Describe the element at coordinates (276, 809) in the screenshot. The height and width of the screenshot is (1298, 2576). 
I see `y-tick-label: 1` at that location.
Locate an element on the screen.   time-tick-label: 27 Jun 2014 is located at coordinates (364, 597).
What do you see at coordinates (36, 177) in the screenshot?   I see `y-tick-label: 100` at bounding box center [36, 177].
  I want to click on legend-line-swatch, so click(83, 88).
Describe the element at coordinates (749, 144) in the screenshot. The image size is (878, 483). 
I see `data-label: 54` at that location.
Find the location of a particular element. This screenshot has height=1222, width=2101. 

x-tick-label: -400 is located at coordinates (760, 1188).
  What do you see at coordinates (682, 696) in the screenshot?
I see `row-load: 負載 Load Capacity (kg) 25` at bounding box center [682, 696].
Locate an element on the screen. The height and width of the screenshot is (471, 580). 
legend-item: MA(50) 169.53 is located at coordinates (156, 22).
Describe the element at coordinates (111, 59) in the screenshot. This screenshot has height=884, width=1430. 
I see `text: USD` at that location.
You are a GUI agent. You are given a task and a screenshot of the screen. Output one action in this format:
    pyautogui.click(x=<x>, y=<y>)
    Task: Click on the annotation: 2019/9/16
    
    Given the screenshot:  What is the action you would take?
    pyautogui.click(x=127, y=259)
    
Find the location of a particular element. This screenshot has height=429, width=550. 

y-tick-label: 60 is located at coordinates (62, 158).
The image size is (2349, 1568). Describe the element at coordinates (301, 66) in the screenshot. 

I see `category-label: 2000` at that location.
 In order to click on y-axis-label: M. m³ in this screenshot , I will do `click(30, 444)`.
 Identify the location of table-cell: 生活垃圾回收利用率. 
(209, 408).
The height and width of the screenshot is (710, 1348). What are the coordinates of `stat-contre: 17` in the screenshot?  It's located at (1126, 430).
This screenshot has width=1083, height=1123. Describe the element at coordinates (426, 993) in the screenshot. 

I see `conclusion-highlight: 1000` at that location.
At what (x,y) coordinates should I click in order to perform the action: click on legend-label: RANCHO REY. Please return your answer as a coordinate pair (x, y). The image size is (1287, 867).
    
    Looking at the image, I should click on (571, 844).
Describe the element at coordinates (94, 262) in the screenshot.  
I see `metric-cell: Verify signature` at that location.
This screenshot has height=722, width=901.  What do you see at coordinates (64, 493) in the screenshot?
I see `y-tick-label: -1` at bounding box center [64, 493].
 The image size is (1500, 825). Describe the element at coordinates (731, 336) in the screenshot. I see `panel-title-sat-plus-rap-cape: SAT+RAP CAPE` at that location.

## Directions
Could you return, character for character, everything in the items above from the line containing "coordinates (364, 597)." down to the line containing "I want to click", with both of those lines included?

## Problem solution
Locate an element on the screen.   time-tick-label: 27 Jun 2014 is located at coordinates (364, 597).
What do you see at coordinates (36, 177) in the screenshot?   I see `y-tick-label: 100` at bounding box center [36, 177].
  I want to click on legend-line-swatch, so click(83, 88).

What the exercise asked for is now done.